Since this was a semi-open adoption and the placing mother was not going to be active in our son’s life, I guess we never really thought about her input into the naming process. If we were to pursue another adoption, I would probably raise the topic with the placing mother and ask her opinion on the names we were considering. Lesson learned.
What if you are entering into a fully open adoption and the placing mother will be actively involved in the child’s life? How much input should she have in naming the child?
From a legal standpoint, you, as the adoptive parents, have every right to name your child whatever you want to name him. From a practical standpoint, inviting a placing mother’s input into the naming process could get a fully open adoption off to a good start. Naming a child is a gift that you give your child. What a great message to send to your child – that this gift of a name came from both his birth and adoptive parents.What if you cannot agree on a name? I know adoptive parents who have chosen the first name and invited the birthmother choose the middle name. If you are not flexible on the name (such as if you have always wanted to name your child after a beloved relative), then inviting the placing mother to choose the middle name could give her the opportunity to contribute to the child’s name while enabling you to use the name that you have always wanted. Having a first name from the parents who raised you and a middle name from the parents who gave you life can be a great gift for a child to receive.

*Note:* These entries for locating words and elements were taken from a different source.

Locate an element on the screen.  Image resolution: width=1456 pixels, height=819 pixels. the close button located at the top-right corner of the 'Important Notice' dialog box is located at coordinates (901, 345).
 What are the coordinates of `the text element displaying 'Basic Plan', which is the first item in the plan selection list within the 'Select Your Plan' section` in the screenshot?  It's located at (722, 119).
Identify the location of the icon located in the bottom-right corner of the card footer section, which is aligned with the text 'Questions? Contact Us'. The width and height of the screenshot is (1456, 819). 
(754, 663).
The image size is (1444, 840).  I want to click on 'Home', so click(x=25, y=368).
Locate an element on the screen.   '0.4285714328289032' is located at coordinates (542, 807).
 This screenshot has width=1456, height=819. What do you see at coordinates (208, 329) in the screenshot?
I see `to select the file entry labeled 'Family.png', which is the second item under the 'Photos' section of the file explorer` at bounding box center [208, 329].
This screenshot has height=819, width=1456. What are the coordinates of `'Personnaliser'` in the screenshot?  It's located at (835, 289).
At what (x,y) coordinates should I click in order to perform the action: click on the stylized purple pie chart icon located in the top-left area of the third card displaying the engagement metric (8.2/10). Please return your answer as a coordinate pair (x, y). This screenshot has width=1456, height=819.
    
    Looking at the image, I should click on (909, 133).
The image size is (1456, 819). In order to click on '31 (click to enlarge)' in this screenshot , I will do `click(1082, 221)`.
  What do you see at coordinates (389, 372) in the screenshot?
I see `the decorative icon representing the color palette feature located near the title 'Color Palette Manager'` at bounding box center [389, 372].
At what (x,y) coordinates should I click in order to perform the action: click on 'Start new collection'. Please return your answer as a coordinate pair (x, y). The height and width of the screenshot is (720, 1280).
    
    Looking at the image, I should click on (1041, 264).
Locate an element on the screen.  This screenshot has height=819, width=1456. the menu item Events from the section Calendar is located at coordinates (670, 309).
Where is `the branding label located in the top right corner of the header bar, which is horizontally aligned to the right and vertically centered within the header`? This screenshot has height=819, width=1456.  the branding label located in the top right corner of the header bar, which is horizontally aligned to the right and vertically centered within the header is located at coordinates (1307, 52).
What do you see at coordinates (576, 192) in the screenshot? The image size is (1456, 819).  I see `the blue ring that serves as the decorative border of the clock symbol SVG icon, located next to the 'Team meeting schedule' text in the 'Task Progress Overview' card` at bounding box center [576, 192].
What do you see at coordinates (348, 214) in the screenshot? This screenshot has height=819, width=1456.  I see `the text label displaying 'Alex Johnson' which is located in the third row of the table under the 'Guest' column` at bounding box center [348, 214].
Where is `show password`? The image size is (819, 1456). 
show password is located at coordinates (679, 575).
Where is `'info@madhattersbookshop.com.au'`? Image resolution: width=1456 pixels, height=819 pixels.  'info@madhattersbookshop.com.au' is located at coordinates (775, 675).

As an adoptive parent, you are under no obligation to include a placing mother in the naming process, just as the placing mother is under no obligation to include you in her decision of what to name the baby on the original birth certificate. However, what a wonderful message it sends a child when both sets of parents are on the same page. I love that my son’s name is Nicholas on both his original and amended birth certificates, and I love that my son’s birthmother does not hate his name. I believe this sends my son a positive message that he will grow to appreciate when he is older.